0
votes

The graph is positive weighted and might be acyclic or not.

input file consists of

vertex number, edge number, begining vertex, ending vertex

edge1(from, to, weight)

edge2(from, to, weight) and so on.

the length of the path will be infinite if there is cycle in the graph and will be 0 if there is no way

the way I do is that I remove the same edges with less lengths and use bellman ford or dijkstra's algorithm in adjecent list or matrix and both work fine.

however, program should find the path at most 2 seconds and some input files contain 10000 vertices and 100000 edges

what should I do?

1
To get some help on this site you should have to show the program code you already have, including the programming language...rene

1 Answers

0
votes

The time limit is 2 sec, it means the program should have near about ~10^6 iterations. See the limits of V = 10000 and e = 100000. This means an algorithm of O(V) or O(E) or O(V + E) or even O(E + VlogV)will easily compute your requirement well in given time.

Note E + Vlogv ~ (100000 + ~132877) which is less than 10^6

// This 10^6 limit is quit good for processors with 10^9 Hz frequency. So, even if your algo has 1000 instructions for each iteration, you will be in safe zone.

So, here is the proposed algorithm:

  1. You will build the graph in O(E). Use Adjacency list data structure to represent the graph. -> While building this data structure, store indegree of each vertex and also store count of vertices.

    countV := V;
    foreach edge_i 
        inDegree[to] := inDegree[to] + 1;
    
  2. Check if there is cycle in the graph in O(V + E).

    if no vertex with indegree = 0 and countV = 0 
        graph has no cycle 
    else if no vertex with indegree = 0 and countV != 0 
        graph has cycle
    else select any vertex having 0 indegree
        countV := countV - 1;
        decrease all its directed neighbours' inDegree by 1.
    

So if you get a cycle, your answer is directly infinite.

  1. Make a BFS or DFS to get whether the ending vertex is reachable from beginning vertex or not. This can be done in O(V + E) or even O(E). Let us take O(V + E). If not reacable your answer is directly 0.

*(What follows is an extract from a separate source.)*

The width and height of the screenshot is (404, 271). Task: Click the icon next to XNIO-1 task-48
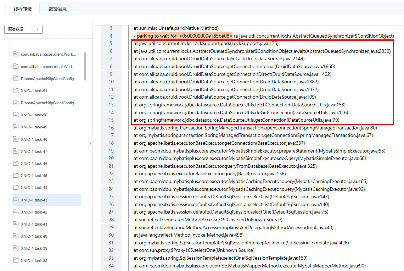coord(16,139)
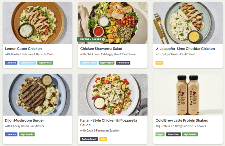View the Italian-Style Chicken meal image

coord(112,95)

  2. Now, apply dijkstra but in relax condition, just check the opposite. i.e in the pseudocode given here, instead of doing

    if alt < dist[v]:
        dist[v]  := alt;
    

do

    if alt > dist[v]:                                 
        dist[v]  := alt;

This can be done in O(E + VlogV). Hence overall complexity of the solution will be O(E + VlogV) which is well in constraints.